Psychological issues related to the management of patients with disorders of consciousness. In parallel to the above studies, we also investigated the presence of burnout among healthcare professionals working with unresponsive and minimally conscious patients in rehabilitation centres and nursing homes. Out of 523 caregivers, 18% presented a moderate (15%) to severe burnout (3%). Profession (i.e. nurse/nursing assistants), working place (i.e. nursing home) and the amount of time spent with patients were associated with burnout (Gosseries et al., accepted). We also evaluated the family needs of chronic patients with disorders of consciousness. The most important needs reported were the medical information, the social and emotional support as well as the involvement in the care. Unsatisfaction was nevertheless observed for the emotional and social support as well as for medical information, in addition to frequent depressive thoughts and anxiety (Gosseries et al., submitted). Insufficient consideration of professional workers burnout and family needs may lead to important psychological distress and may favor inadequate quality of care in patients with disorders of consciousness.

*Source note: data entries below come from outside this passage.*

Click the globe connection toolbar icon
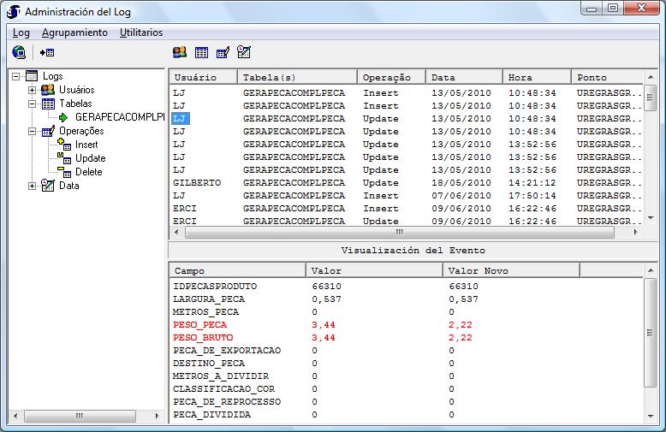 coord(19,52)
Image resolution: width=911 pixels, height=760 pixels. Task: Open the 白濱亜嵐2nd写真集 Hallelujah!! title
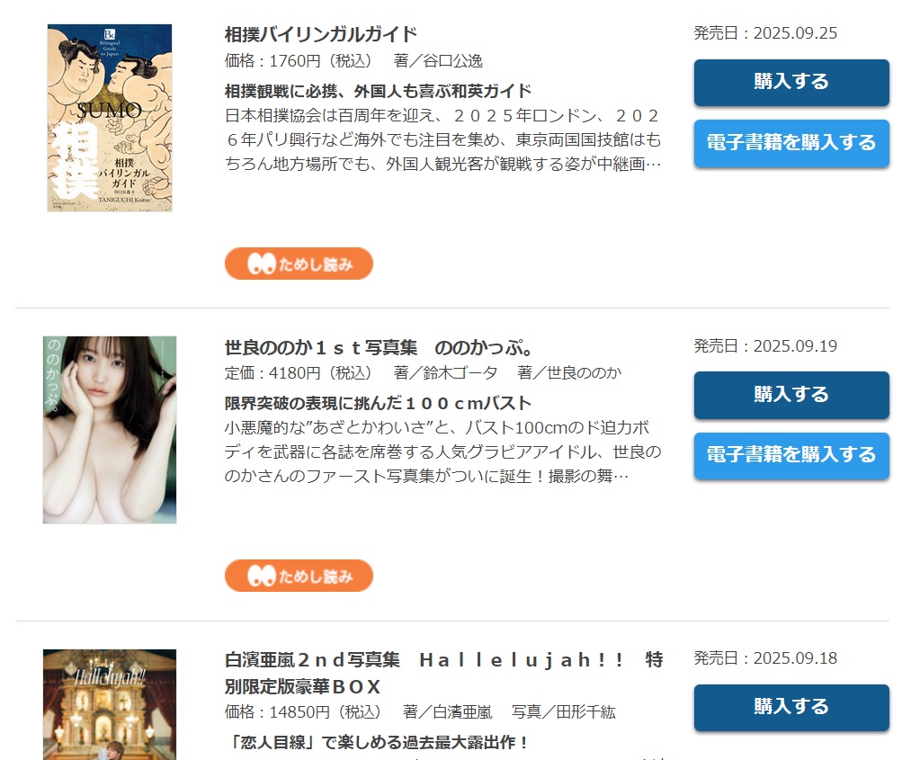coord(444,673)
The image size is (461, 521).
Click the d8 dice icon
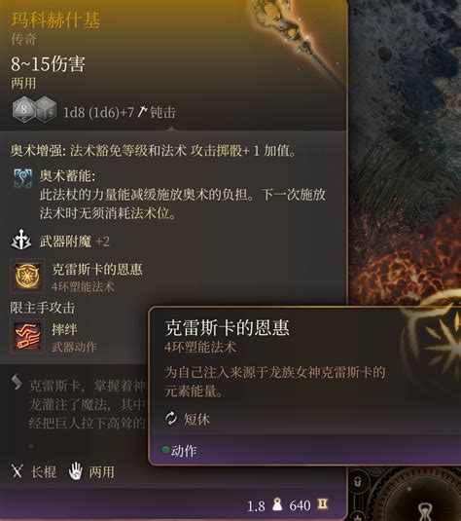23,109
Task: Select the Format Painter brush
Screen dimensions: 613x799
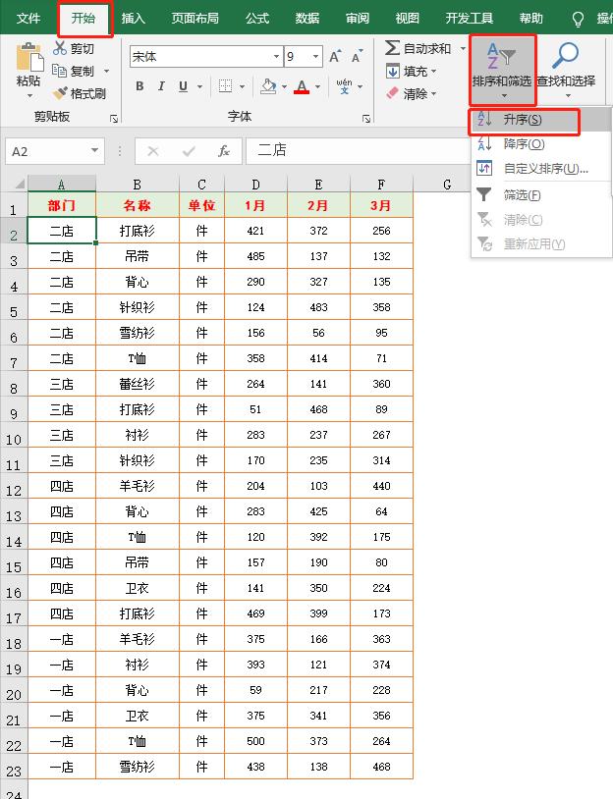Action: pos(61,94)
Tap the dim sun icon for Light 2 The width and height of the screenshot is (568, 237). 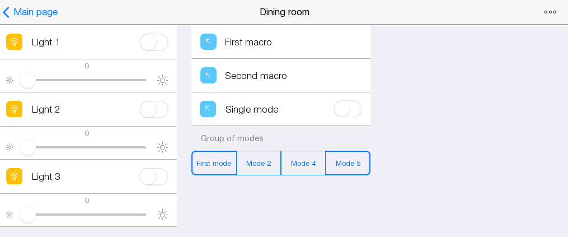click(x=10, y=147)
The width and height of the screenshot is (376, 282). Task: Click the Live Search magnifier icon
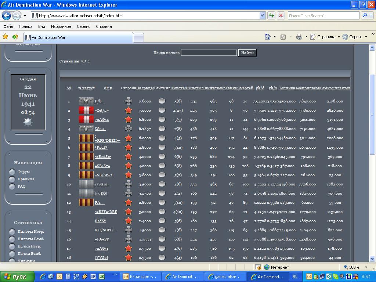click(x=364, y=15)
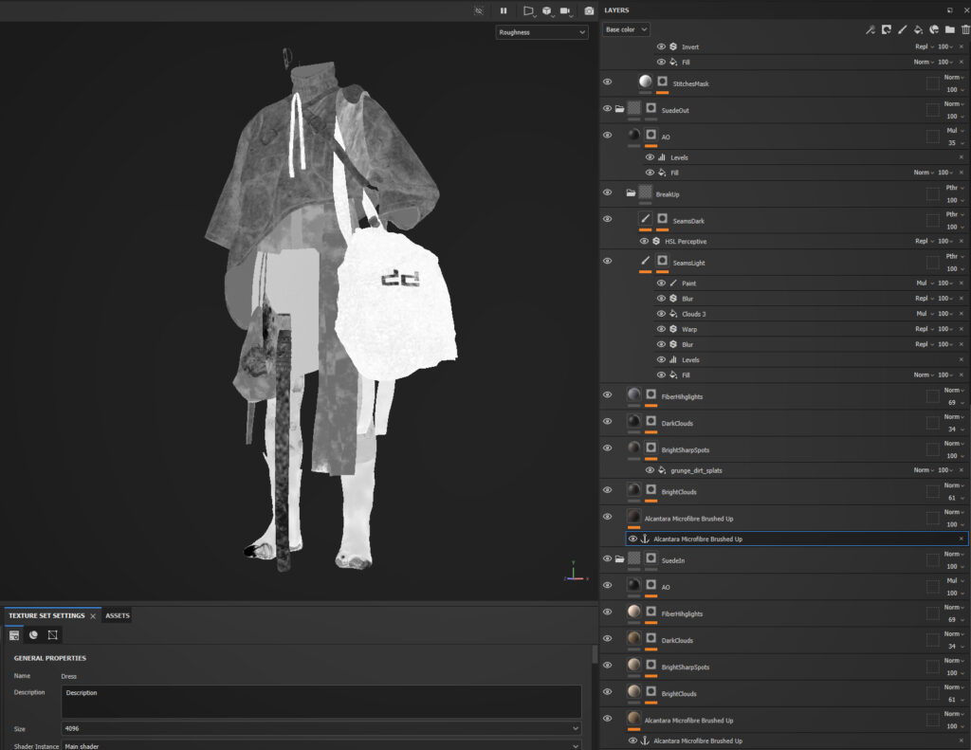Hide the StitchesMask layer
This screenshot has width=971, height=750.
(607, 82)
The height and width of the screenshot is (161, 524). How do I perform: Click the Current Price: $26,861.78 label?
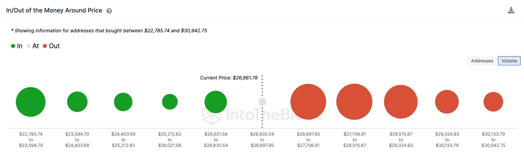228,78
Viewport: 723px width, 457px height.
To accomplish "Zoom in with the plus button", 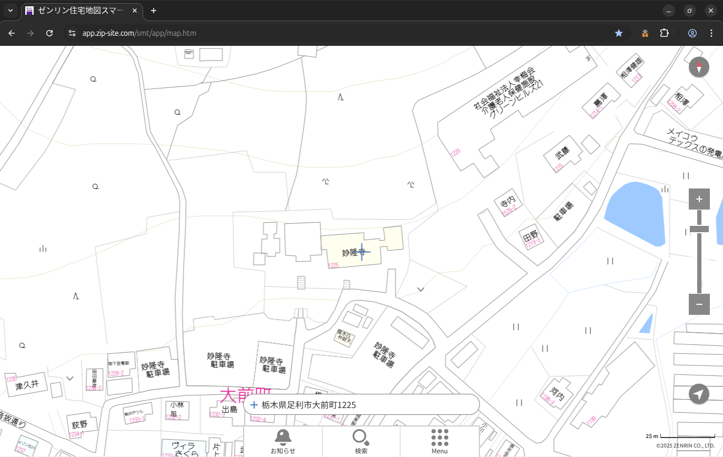I will (699, 199).
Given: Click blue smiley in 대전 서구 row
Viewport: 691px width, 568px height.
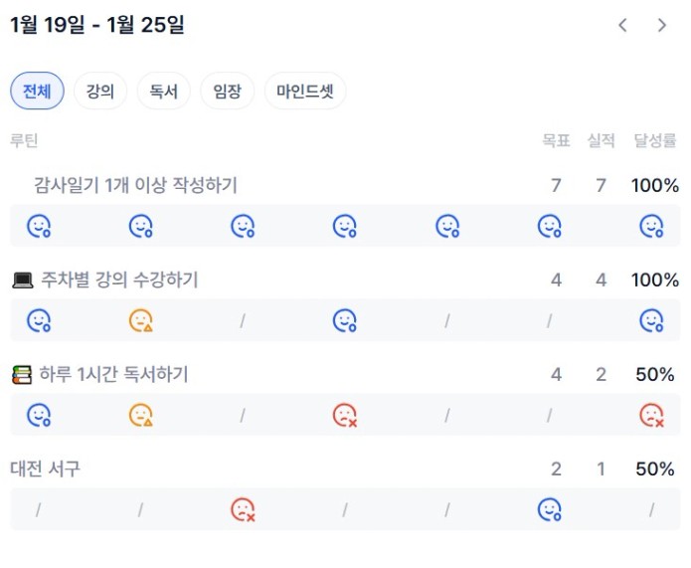Looking at the screenshot, I should point(549,509).
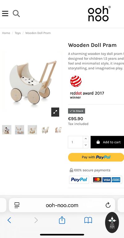Go back to previous page

(9, 220)
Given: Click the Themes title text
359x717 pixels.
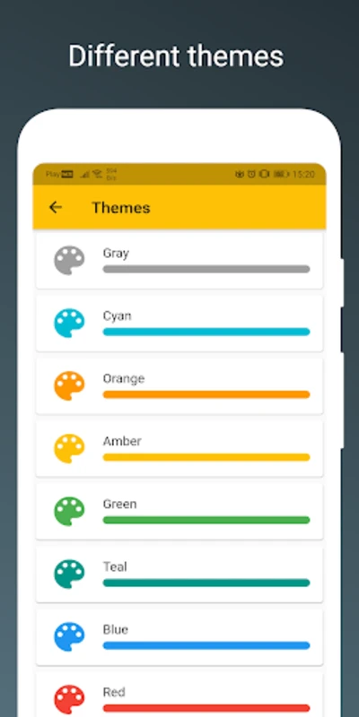Looking at the screenshot, I should pyautogui.click(x=121, y=208).
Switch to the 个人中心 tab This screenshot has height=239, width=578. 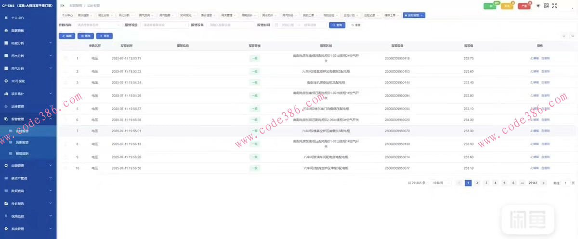tap(67, 15)
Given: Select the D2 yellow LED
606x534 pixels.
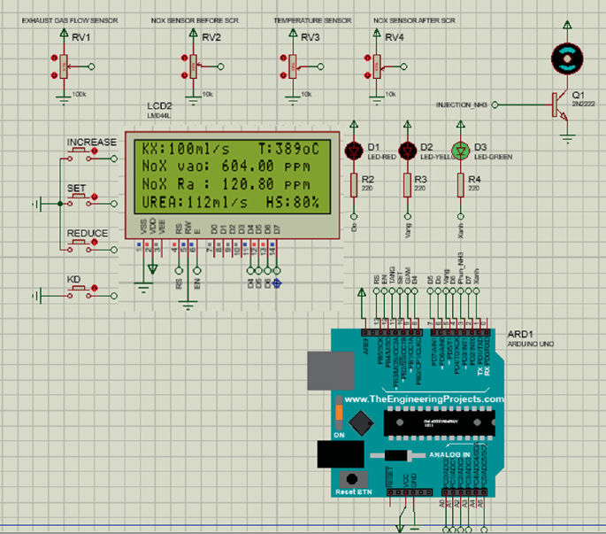Looking at the screenshot, I should pos(407,149).
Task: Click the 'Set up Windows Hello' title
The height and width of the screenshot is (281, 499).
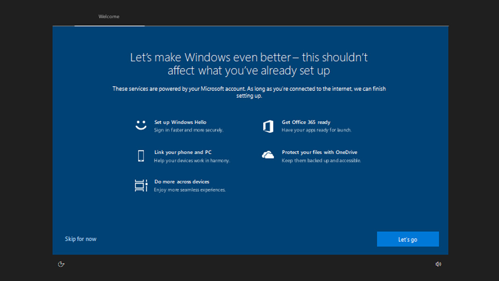Action: click(x=180, y=122)
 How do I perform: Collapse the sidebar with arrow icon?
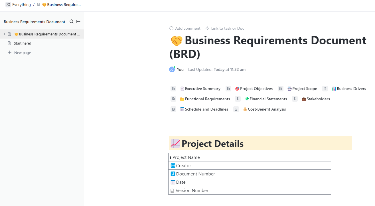click(78, 21)
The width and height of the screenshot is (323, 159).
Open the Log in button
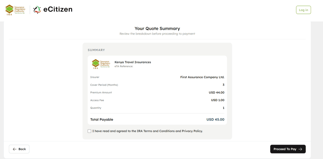[303, 10]
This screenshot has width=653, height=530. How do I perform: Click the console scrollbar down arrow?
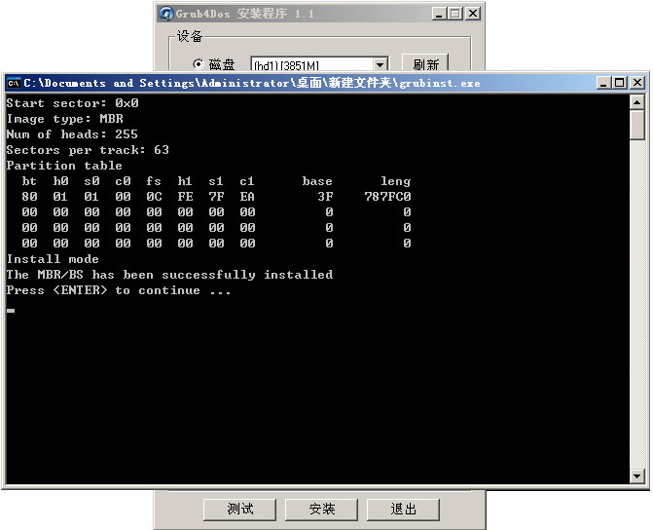pyautogui.click(x=637, y=476)
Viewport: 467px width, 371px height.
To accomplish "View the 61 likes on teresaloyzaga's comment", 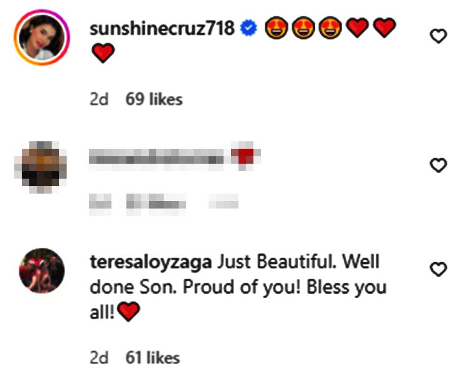I will (153, 358).
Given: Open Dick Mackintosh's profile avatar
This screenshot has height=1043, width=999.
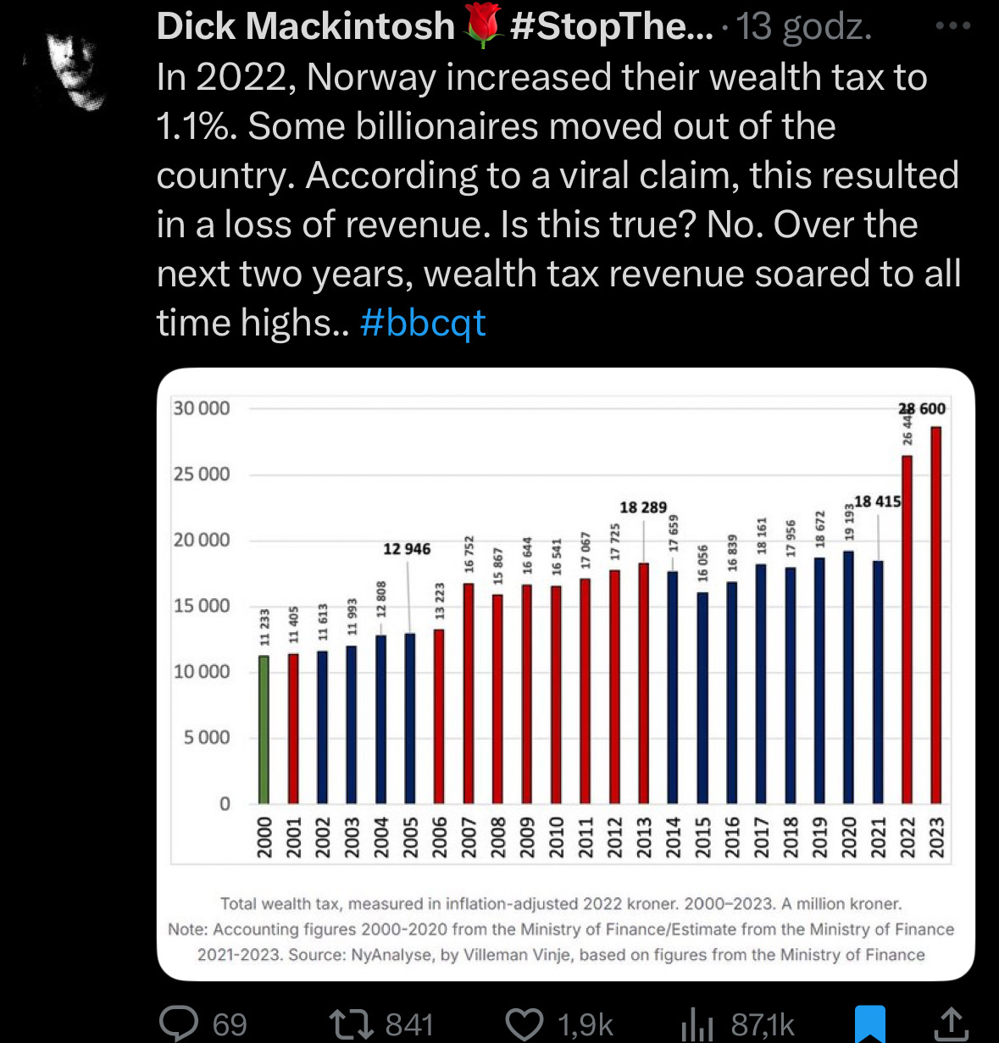Looking at the screenshot, I should [x=73, y=68].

At the end of this work, we propose two new approaches in future studies. The first approach, multimodal and longitudinal, consists in comparing various types of connectivity (i.e. structural, functional and effective) during recovery of consciousness. The second approach is of therapeutic interest, and will allow to evaluate in which measure the restoration of effective connectivity is connected to the restoration of consciousness during pharmacological treatments and during brain stimulation.